For example, the death masks, which have been divided into three series, are made up of five masks each and are on display sequentially at the museum through April 23.
In the past, death masks were made of a single material, such as wax or plaster, poured over a recently deceased person’s face. They were a way to keep the dead alive in memory. The masks were also believed to strengthen the spirit of the deceased and guard their soul from evil spirits on their way to the afterworld, Oxman says.
Her team sought a way to marry the art and design of these masks and the civilizations they sprang from with today’s most advanced technologies, she adds.
With that in mind, she and her team called upon computer modeling and 3D printing technologies to bring the masks to into the present and thus explore their deeper meanings, Oxman says.
Oxman’s Mediated Matter Group team was comprised of Christoph Bader, Dominik Kolb, Rachel Smith, and Sunanda.
The Vespers show is the second series of The New Ancient collection at the museum, which is sponsored by the 3D printing company Stratasys. The masks were designed within a computer program developed at the MIT Media Lab and printed with a Stratasys printer.
The masks are made from natural minerals. The colorful swirling layers were inspired by one of Oxman’s previous masks, named Lazarus, and are intended as a reference to the Biblical Lazarus’s last breath, she says.

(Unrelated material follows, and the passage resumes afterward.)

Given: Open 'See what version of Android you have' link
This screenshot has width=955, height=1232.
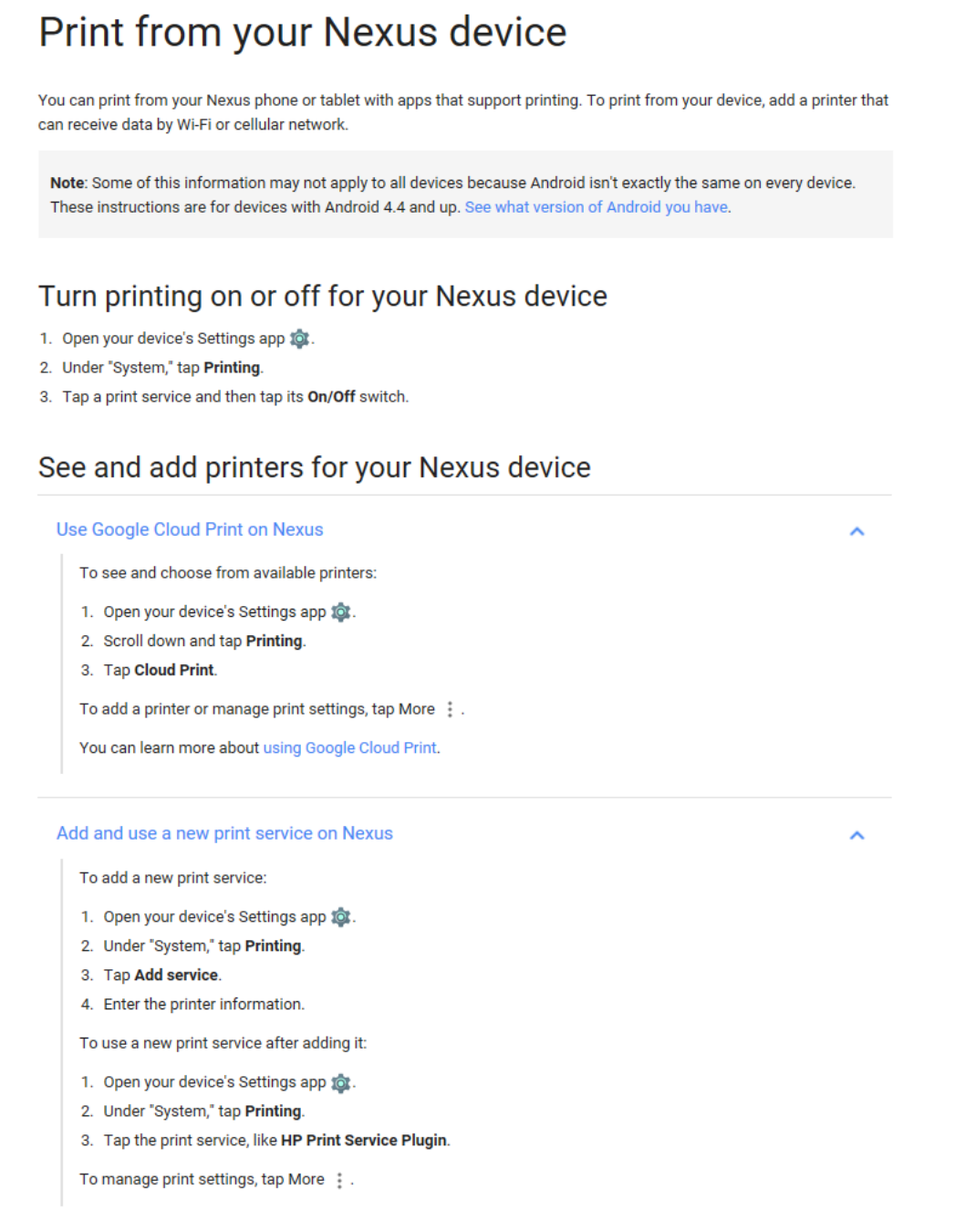Looking at the screenshot, I should [x=597, y=207].
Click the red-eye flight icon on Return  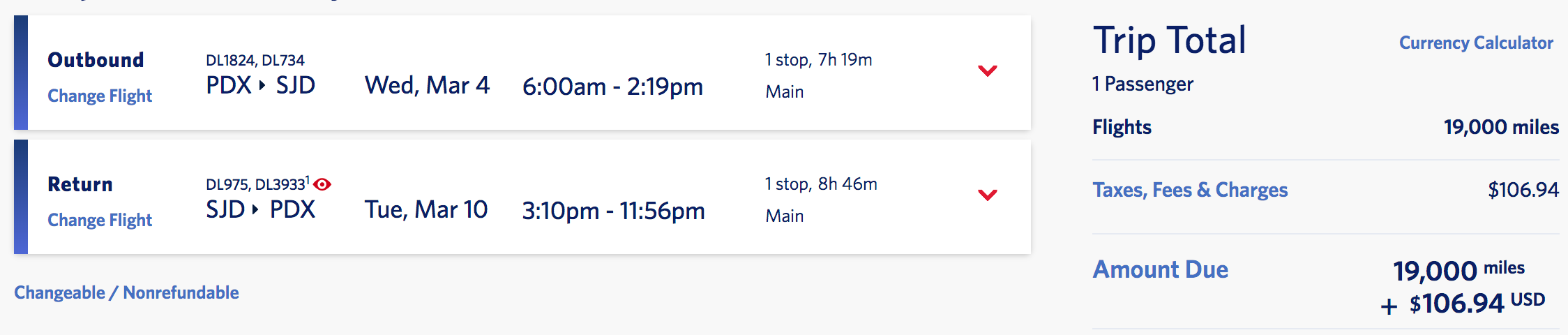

The group designed the inner structures of the masks to match the resolution of structures found in nature, Oxman adds.
The death masks depict five imaginary martyrs. Each martyr is memorialized three times, through interpretations at moments in their past, present, and future, Oxman says. Thus, the exhibit’s 15 masks are divided into three categories: Past, Present, and Future, each of which will be displayed separately.
Past looks at historic origins and explores life through the lens of death. Inspired by ancient masks, the series uses five material combinations to emulate colors commonly found in cultural artifacts across regions and eras.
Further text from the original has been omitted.